Manifesto da sociedade civil cobra Código de Conduta para ministros do STF

Mais de 50 organizações lançam manifesto em apoio à iniciativa da OAB-SP. Documento será entregue ao ministro Edson Fachin, presidente do STF.

A sociedade civil está se mobilizando para exigir mais ética, transparência e responsabilidade dos mais altos cargos do Poder Judiciário brasileiro. Nesta segunda-feira, a retomada das atividades após o recesso do judiciário está sendo acompanhada pelo lançamento do Manifesto por Diretrizes Objetivas de Conduta nos Tribunais Superiores, com o apoio de 53 organizações da sociedade civil, entre elas o Livres, a Transparência Brasil, o Movimento Orçamento Bem Gasto e o Movimento Pessoas à Frente.

A iniciativa endossa a proposta da OAB-SP, que formulou um documento com a participação dos ex-ministros da Suprema Corte, Ellen Gracie e Cezar Peluso, além de juristas como Miguel Reale Jr e José Eduardo Cardoso, que estiveram em lados opostos no processo de impeachment da ex-presidente Dilma.

O manifesto da sociedade civil propõe a criação de um Código de Conduta para os ministros do STF e demais tribunais superiores — uma medida já adotada em democracias consolidadas, como Alemanha, Reino Unido, Canadá e Estados Unidos.

A iniciativa também conta com a adesão de grandes nomes da economia brasileira, como Armínio Fraga, Guilherme Leal, Jayme Garfinkel, Jose Luis Egydio Setubal e Wolf Klabin. “Acreditamos que ninguém pode se sentir acima da ética ou se colocar acima da lei, especialmente membros do judiciário”, comenta o diretor-executivo do Livres, o cientista político Magno Karl.

A crise de confiança no Judiciário

A proposta surge em um momento de desgaste crescente da imagem do STF e dos tribunais superiores, impulsionado por casos recorrentes de comportamentos inadequados e conflitos de interesse, com especial repercussão a partir do processo de liquidação do Banco Master.

O manifesto denuncia que, embora o Judiciário deva ser o exemplo máximo de sobriedade e imparcialidade, a ausência de regras claras e mecanismos de fiscalização eficazes tem alimentado a perda de confiança da população nas instituições e na própria democracia.

- _Solicitação de tarefa_:
Prossiga a matéria sobre o manifesto por um Código de Conduta para ministros do STF, começando logo após o último parágrafo apresentado.

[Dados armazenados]
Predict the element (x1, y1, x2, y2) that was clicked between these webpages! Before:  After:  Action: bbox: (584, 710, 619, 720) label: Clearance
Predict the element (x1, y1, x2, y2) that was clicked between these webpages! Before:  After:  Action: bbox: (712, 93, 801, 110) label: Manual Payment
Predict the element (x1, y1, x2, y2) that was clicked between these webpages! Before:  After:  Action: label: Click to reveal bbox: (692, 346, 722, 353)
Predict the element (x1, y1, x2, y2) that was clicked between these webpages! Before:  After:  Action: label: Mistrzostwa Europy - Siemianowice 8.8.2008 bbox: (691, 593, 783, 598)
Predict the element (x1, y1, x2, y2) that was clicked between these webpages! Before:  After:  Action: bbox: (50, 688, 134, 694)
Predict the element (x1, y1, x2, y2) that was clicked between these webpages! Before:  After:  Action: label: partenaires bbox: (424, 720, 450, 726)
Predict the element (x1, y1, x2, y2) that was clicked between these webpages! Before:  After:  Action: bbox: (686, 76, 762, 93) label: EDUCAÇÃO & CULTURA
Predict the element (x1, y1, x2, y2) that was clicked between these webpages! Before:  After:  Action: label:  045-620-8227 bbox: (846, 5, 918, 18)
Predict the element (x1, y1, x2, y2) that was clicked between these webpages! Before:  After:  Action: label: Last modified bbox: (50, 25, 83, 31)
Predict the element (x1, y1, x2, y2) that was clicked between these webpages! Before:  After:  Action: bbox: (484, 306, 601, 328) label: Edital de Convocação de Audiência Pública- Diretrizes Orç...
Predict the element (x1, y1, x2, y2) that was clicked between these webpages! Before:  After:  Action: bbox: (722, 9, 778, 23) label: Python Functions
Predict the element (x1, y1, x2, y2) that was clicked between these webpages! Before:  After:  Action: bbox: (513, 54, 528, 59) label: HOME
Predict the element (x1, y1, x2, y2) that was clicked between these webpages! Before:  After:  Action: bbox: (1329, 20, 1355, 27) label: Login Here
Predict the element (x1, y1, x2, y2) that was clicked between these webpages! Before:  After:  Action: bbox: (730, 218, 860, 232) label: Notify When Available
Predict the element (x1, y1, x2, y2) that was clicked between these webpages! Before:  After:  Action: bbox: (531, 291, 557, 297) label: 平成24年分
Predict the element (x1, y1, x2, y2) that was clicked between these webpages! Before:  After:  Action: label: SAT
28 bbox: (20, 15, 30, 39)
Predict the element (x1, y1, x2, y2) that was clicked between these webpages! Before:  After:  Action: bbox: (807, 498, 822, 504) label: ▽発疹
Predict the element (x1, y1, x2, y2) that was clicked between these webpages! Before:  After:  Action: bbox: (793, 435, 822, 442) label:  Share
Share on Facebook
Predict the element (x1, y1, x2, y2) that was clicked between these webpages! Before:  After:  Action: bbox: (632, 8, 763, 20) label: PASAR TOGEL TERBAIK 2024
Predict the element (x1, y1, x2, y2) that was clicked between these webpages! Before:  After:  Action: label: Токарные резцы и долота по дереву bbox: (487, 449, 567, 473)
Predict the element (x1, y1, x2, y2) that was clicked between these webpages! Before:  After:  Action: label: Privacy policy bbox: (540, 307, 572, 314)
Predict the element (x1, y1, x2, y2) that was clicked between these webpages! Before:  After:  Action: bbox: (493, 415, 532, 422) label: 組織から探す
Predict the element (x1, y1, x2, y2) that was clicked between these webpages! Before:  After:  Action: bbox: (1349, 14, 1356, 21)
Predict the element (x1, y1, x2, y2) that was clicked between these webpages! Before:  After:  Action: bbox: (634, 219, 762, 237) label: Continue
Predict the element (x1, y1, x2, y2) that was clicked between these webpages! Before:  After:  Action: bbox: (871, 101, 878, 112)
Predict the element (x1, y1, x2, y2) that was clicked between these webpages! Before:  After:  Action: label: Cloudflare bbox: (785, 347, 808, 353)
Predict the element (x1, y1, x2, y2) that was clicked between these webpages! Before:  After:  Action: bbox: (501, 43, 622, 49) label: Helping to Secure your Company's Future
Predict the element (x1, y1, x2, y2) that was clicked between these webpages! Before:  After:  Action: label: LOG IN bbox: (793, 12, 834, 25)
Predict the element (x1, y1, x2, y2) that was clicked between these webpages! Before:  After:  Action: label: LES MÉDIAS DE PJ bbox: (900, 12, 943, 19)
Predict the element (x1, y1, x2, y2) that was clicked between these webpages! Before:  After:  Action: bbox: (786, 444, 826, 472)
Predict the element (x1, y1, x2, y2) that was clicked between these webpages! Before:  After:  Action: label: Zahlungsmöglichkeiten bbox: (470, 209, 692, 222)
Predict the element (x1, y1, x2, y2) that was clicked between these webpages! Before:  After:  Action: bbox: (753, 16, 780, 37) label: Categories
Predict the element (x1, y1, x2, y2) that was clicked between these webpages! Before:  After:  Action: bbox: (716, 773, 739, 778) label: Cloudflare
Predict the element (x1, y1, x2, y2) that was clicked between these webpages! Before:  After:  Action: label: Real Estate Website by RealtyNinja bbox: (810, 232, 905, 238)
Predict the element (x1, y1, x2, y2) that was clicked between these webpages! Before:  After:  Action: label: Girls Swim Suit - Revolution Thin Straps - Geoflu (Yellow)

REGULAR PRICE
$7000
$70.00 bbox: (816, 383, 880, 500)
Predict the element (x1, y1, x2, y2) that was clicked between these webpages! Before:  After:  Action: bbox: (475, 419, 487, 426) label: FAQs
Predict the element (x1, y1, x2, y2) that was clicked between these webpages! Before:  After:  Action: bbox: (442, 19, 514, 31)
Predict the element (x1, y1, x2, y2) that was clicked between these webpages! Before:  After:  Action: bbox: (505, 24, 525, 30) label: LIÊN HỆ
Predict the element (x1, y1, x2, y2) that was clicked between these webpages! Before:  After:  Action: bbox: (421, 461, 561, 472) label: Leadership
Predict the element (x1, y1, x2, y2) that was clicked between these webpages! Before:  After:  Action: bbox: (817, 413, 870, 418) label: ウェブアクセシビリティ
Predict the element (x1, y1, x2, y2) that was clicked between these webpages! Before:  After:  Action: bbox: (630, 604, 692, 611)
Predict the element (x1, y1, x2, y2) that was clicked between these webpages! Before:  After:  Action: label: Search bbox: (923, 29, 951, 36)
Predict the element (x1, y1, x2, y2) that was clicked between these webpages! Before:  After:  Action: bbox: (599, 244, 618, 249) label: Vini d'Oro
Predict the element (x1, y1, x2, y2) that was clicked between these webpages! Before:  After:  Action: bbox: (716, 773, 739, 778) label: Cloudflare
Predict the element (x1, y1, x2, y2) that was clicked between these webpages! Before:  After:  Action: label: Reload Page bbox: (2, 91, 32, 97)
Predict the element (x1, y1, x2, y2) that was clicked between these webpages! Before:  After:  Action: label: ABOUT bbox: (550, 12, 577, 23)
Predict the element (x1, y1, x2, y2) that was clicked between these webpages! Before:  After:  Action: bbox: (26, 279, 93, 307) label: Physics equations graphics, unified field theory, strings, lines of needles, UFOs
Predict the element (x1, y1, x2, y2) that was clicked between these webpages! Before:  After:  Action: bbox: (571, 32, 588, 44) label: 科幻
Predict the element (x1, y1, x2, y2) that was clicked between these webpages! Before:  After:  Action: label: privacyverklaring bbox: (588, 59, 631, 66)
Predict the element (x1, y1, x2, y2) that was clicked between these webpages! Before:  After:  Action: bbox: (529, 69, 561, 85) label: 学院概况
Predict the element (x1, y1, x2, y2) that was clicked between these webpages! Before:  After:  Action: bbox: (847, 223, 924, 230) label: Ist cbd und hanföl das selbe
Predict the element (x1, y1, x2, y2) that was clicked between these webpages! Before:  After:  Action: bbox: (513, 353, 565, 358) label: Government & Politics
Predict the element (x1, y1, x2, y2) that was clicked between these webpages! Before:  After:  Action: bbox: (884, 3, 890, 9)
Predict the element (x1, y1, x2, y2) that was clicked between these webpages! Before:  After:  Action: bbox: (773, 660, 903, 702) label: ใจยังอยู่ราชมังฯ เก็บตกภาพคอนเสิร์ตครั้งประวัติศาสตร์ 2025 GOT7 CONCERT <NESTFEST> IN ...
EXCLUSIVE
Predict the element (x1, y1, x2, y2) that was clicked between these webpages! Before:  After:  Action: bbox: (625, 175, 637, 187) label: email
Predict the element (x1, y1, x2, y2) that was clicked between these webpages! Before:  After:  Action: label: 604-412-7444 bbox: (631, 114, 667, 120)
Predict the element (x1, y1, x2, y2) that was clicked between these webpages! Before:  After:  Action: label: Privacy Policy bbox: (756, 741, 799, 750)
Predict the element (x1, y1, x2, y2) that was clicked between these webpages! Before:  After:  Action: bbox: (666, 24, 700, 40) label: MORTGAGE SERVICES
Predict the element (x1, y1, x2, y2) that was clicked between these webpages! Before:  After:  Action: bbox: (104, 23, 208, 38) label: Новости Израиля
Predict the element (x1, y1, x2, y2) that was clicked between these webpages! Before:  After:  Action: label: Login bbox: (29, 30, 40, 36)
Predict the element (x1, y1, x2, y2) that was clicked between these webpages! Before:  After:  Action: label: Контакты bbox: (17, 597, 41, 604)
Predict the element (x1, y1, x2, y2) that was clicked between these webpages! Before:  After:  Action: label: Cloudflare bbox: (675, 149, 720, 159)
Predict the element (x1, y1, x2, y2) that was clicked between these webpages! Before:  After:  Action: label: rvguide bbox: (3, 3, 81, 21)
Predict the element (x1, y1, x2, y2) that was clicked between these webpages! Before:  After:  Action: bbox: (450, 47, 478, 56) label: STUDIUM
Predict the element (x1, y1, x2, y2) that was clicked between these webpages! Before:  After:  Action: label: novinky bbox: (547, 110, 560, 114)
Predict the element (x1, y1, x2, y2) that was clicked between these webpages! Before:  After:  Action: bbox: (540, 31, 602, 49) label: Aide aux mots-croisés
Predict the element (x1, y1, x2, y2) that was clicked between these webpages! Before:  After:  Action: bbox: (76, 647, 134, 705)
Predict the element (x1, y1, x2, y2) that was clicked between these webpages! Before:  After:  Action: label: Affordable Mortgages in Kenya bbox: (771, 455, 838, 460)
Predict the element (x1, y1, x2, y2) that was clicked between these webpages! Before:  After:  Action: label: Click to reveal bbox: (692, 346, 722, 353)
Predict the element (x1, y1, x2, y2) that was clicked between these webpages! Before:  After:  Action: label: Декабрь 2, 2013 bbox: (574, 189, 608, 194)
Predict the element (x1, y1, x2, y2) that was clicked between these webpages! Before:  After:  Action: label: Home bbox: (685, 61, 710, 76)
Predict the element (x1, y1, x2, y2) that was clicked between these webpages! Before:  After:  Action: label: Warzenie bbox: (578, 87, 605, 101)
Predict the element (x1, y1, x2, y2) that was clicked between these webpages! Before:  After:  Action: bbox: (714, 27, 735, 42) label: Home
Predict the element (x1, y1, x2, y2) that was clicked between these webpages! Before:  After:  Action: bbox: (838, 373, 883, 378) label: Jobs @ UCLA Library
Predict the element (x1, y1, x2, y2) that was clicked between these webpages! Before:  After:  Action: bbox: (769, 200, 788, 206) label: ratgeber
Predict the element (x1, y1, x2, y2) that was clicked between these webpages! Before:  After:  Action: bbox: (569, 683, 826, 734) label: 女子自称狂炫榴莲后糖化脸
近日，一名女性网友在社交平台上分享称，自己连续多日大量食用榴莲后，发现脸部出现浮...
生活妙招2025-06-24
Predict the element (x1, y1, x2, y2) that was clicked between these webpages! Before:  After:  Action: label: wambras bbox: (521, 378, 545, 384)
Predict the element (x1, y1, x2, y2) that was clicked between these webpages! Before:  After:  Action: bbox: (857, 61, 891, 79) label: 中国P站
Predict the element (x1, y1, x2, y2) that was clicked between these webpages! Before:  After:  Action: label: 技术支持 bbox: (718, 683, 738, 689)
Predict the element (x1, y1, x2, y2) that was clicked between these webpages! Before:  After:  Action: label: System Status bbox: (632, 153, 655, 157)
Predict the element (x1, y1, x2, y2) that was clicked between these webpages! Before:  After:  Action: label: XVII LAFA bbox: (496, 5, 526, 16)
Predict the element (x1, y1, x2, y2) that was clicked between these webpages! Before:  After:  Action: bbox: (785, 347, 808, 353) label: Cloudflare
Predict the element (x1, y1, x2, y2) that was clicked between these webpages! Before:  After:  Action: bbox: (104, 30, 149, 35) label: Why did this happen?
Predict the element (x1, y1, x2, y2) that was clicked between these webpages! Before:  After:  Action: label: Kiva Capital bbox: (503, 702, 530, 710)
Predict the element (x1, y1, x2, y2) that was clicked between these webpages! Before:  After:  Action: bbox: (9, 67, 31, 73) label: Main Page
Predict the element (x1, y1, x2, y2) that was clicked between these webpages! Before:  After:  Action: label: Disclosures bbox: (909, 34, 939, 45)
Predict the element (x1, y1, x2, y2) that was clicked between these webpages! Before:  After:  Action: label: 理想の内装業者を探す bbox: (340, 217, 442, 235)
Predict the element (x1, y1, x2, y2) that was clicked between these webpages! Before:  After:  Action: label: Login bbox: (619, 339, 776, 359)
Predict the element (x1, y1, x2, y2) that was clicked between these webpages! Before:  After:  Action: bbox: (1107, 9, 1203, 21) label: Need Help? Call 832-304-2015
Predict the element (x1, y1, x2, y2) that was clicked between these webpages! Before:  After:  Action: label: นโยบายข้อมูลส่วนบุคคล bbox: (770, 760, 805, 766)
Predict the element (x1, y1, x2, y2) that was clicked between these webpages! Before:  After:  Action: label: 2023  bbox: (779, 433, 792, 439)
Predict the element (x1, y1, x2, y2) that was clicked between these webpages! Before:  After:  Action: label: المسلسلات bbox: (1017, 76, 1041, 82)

- _Resposta do exercício_:
As 7 diretrizes do Código de Conduta

O documento propõe sete eixos centrais para assegurar a integridade e a independência da magistratura de cúpula:

  • Imparcialidade Real: Obrigatoriedade de declarar conflitos de interesses e recusar processos com conexões pessoais ou ideológicas.
  • Gestão de Benefícios: Regras rígidas contra vantagens e hospitalidades que possam comprometer a reputação do magistrado.
  • Blindagem contra Relações Privadas: Prevenção de conflitos envolvendo parentes que atuam em escritórios de advocacia com causas nos tribunais.
  • Comunicação Sobriedade: Autocontenção em redes sociais e eventos, evitando posicionamentos político-partidários ou antecipação de votos.
  • Regulação do Ensino Jurídico: Disciplinar palestras e eventos remunerados por entes que possuem interesses diretos em decisões judiciais.
  • Transparência Radical: Publicação padronizada de agendas, patrimônios, vínculos acadêmicos e recusas de convites.
  • Fiscalização Independente: Criação de uma instância autônoma para orientar e garantir o cumprimento dessas normas.

Apoio aberto e mobilização cidadã

Além das organizações signatárias, o manifesto está disponível para assinatura de novos apoiadores — tanto organizações quanto indivíduos — por meio de uma plataforma online. O objetivo é ampliar a mobilização social em torno de uma pauta que, segundo os proponentes, não é ideológica nem partidária, mas de defesa institucional da democracia.